Geeks and God, can you help us!!! (o.k. a little dramatic but it was fun to type)
Thanks,
Sean







A Few Thoughts
First, when you are developing these new features always to it on a test site. It could be at test.example.com or on a local system. If you are getting into anything fancy try to do the testing on a server with the same versions of SQL, PHP, and Apache (or what ever software you are using). This can minimize issues that pop up because of software version differences.
I usually build out all the additional features in a test installation and create scripts to automate as much as possible.
Then comes the hard part... upgrading.
First, take your site offline. Don't modify a site when it's online because there will likely be a point in the update/change where visitors might see a wacky site.
Next, do a backup. Backup all your files and database to another location.
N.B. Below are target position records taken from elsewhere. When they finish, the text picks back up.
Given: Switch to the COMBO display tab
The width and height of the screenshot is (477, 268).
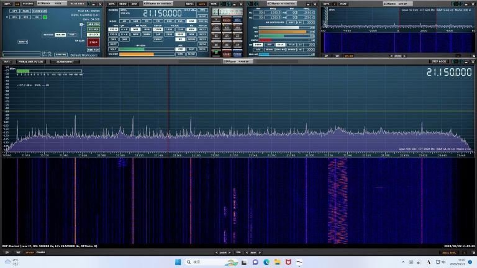Looking at the screenshot, I should coord(40,252).
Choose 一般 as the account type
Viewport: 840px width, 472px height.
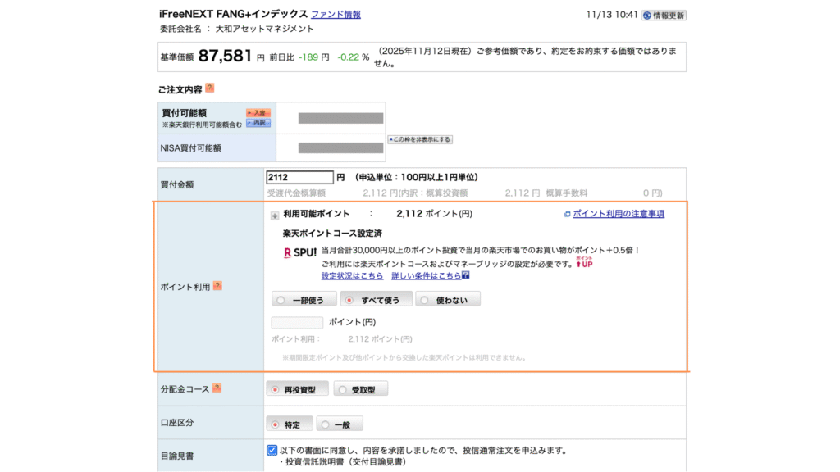tap(340, 424)
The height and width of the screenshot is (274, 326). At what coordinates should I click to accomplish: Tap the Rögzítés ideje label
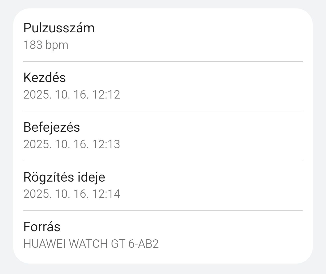64,177
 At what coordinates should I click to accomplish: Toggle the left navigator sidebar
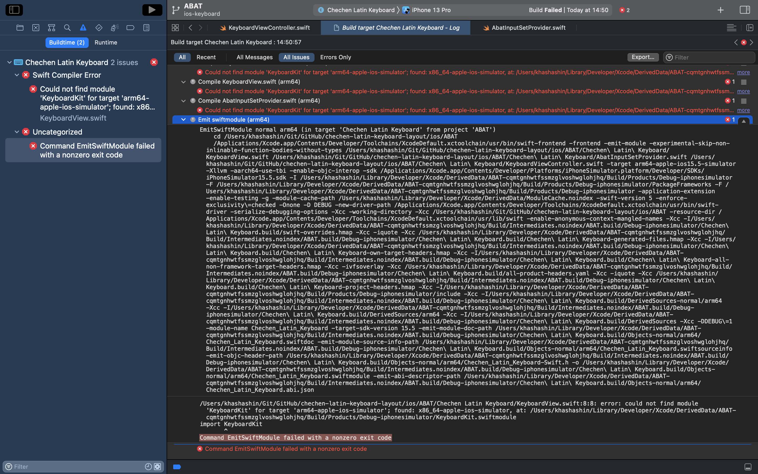point(14,10)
If something goes wrong you want to be able to easily restore to the last point it worked.
Now, you enable the new modules or do the update. If you are just updating modules on the site I'd, also, read the text files that come with drupal that walk through the process. Never forget to run update.php.
During this step I'll often have automated scripts that make changes. They might be part of the update.php script or they might be one time only site specific changes to the data.
Then, turn the site back on.
This is my process and others may do it differently.
I don't try to keep my databases in sync. I make sure I have a solid representation of what I need on the development/test server. It's usually a snapshot of my production server. And, I would have a migration plan for the production server rather than trying to just move the test server to production. Especially for the data. If the production and test get out of sync before the switch you could have data loss for the users and that wouldn't be good.
Matt Farina
Geeks and God Co-Host
www.innovatingtomorrow.net
www.mattfarina.com
What about this...
- - - tried this - - - wasn't as great as it sounded in my head - - - leaving it here for reference and hopefully someone can find something better - - -
I was thinking of a way to do this, let me know what you think. (I am on a site with over 15,000 users, and 100+ online at any given moment), so backing up every step is crucial!
Copy the most current Db to Db#2
Copy the directory (drupal) to test.site.com
Link the two (settings.php)
Make upgrades (say D5.2 to D5.9) and install a new feature, on test.site.com, Db#2
Test, play, adjust, tweak, etc...
Take main site offline.
NaviCat (difference/merge) Db and Db#2 to NewDb.
Copy directory for test.site.com to www.site.com
change settings.php of www.site.com to point to NewDb.
Run update & cron
Bring it all back up.
My goal is as little down time as possible... but from your experience, is this any better? Could it even work?